На следующий день о смерти Моне писали передовицы всех газет, называя его по-всякому: «Князь света» и «подлинный отец импрессионизма». Воспроизводили творческий путь художника, прослеживая его от ранних уничижительных отзывов и легендарной зимы, когда он питался одной картошкой, до признания его — по словам «Фигаро» — «самым прославленным представителем импрессионизма». В «Тан» Тьебо-Сиссон назвал его «старым борцом» и отметил, что почти всю свою долгую жизнь он «только и делал, что боролся», стремясь в своем искусстве к совершенству. В «Голуа» верный Луи Жилле поэтически восклицал: «Плачьте, о водяные лилии, нет больше мастера, который увидит на водной ряби, среди отражений неба в воде, образ вечной мечты!»
Похороны состоялись 8 декабря в 10:30; утро стояло тихое и туманное. Именно в такие дни Моне когда-то особенно любил писать. Как отметил корреспондент «Фигаро», «Нормандия оделась так, как и хотелось бы ее великому художнику. В тихих речных водах зыбились тысячи золотых, розовых и алых бликов — тех, что и составляли его палитру. Их поверхность отражала загадочное розово-ало-золотое небо, исчезающие тополя и туманные очерки низких холмов. Нормандия превратилась в картину Моне». А вот цветов не было. Моне не хотел видеть на своих похоронах ни букетов, ни венков, он якобы заявил, что это «святотатство — рвать по такому случаю цветы из моего сада», впрочем в первую неделю декабря и рвать-то было нечего. Что трогательно, местные школьники попросили позволения возложить на гроб цветы в знак уважения «к усопшему художнику», однако пожелание Моне нарушено не было.
Из тумана над Живерни в то утро выныривал один автомобиль за другим — съезжались друзья из Парижа. Шествие по узкой дороге от дома к церкви возглавил мэр Живерни. Гроб из кленового дерева везли на маленькой тележке, покров был украшен бахромой и звездами. Катили тележку два садовника Моне, еще двое подталкивали ее сзади «теми же движениями, — отметил один корреспондент, — которые совершали в ежедневных трудах». Все они были одеты, как и просил Моне, в рабочую одежду. Гроб обернули лиловой тканью, украшенной цветочным узором — незабудками, калужницей, геранью. Гробовщик хотел было накрыть его традиционной черной тканью, однако вмешался Клемансо: он подошел к окну и сорвал с него занавеску с цветочным узором. «Никакого черного для Моне», — произнес он тихо и лично обернул гроб.

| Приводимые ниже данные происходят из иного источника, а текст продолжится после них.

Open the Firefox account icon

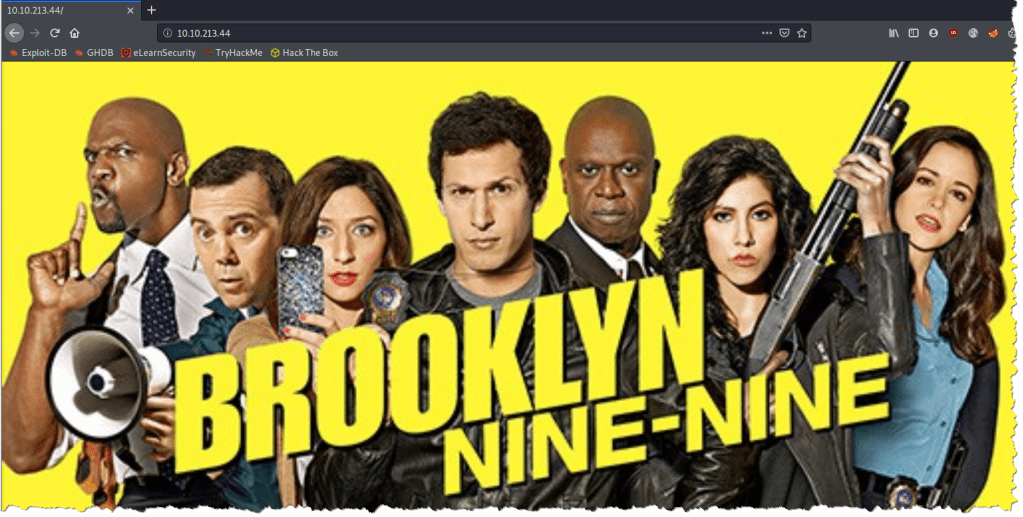[933, 33]
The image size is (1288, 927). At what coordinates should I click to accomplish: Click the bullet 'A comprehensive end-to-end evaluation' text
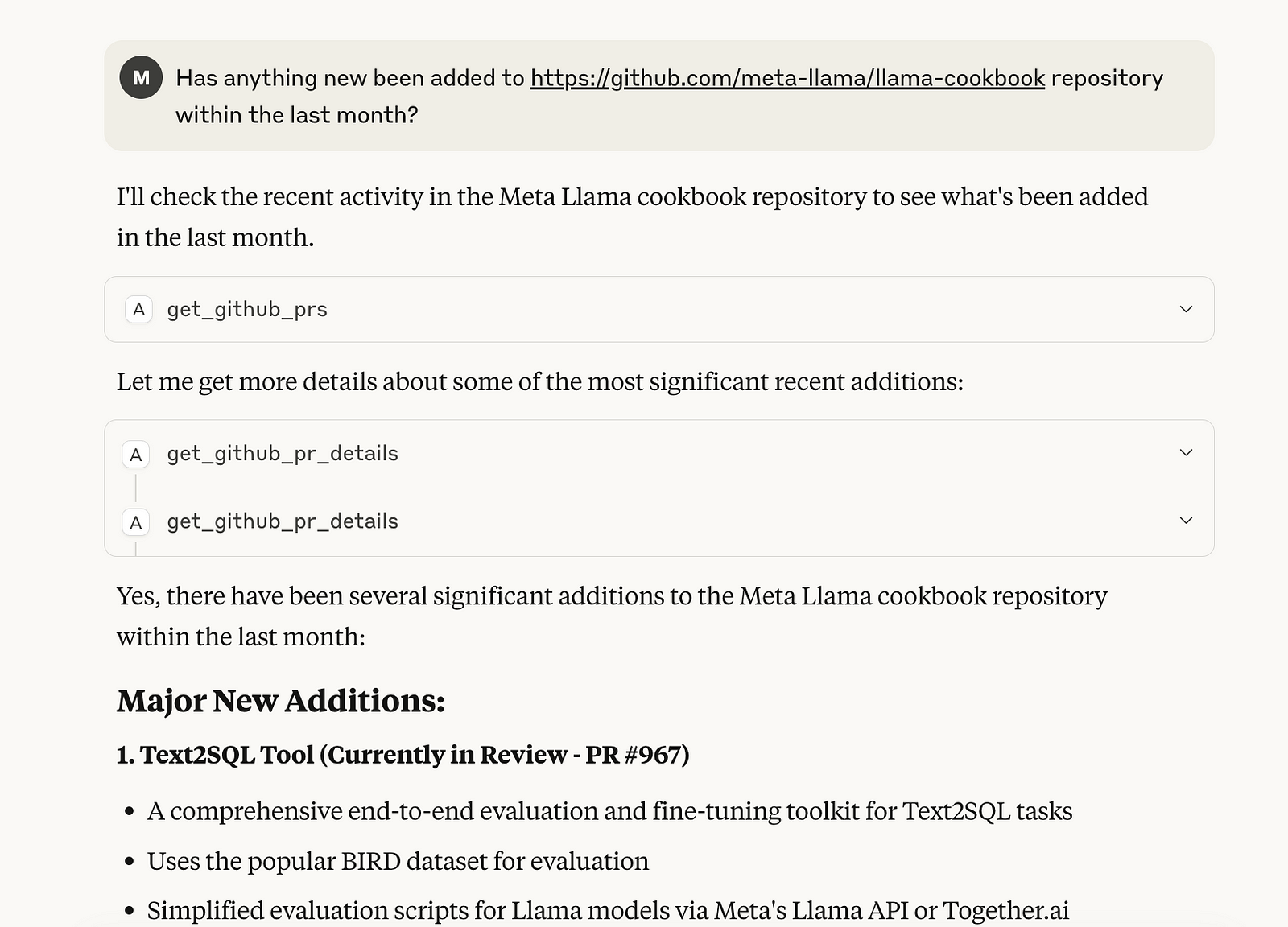click(x=609, y=811)
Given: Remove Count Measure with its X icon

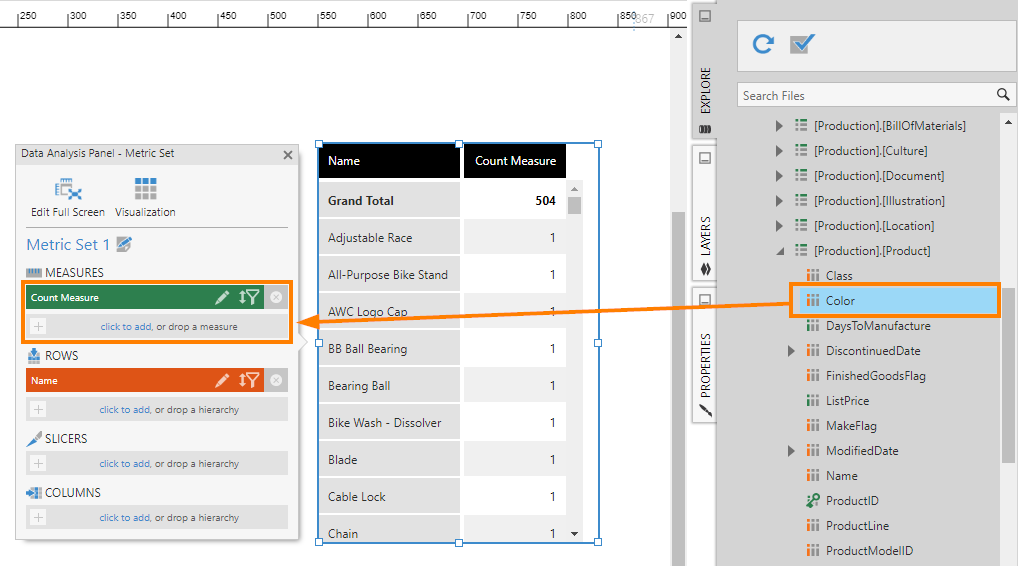Looking at the screenshot, I should point(276,297).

Похороны Моне, 8 декабря 1926 г.
Клемансо вывела из себя толпа журналистов, фотографов и зевак перед домом Моне — один из свидетелей приписал это безутешности его горя. Он был слишком утомлен, измучен и раздосадован, чтобы пройти почти километр до церкви Святой Радегонды пешком, и последовал за медлительной процессией в машине, с шофером за рулем. У церкви он присоединился к скорбящим — в руке трость, в глазах слезы, пальцы дрожат. Бланш и другие женщины оделись в траур. Мужчины склонили обнаженные головы, обступив свежевырытую могилу. Воспоследовал обмен немногочисленными рукопожатиями и тихими приветствиями. Моне просил о гражданских похоронах, поэтому священника не было, молитв не читали, гимнов не пели. «Насколько прекраснее молчание», — как-то раз заметил Клемансо. Художника погребли рядом с его возлюбленной Алисой, двумя падчерицами и сыном Жаном.
Все прошло так, как хотел бы человек, ненавидевший толпы и обряды: быстро. После ухода родни Клемансо остался проследить, как могильщики опускают гроб. «Скоро кладбище опустело, — писал один журналист. — Впервые человека, под кистью которого столько раз разворачивалась битва света и тени, окутали молчание и тьма».
Две недели спустя в Живерни состоялась еще одна торжественная церемония. На ней не было ни журналистов, ни зевак, проводили ее Поль Леон, два хранителя Национального музея и архитектор Камиль Лефевр. Двадцать два огромных полотна Моне были вынесены из мастерской. Их свернули и перевезли в Париж, чтобы сфотографировать в Лувре перед отправкой в Оранжери. Там, в овальных залах, их аккуратно развернули: почти девяносто метров живописи. Труд колосса.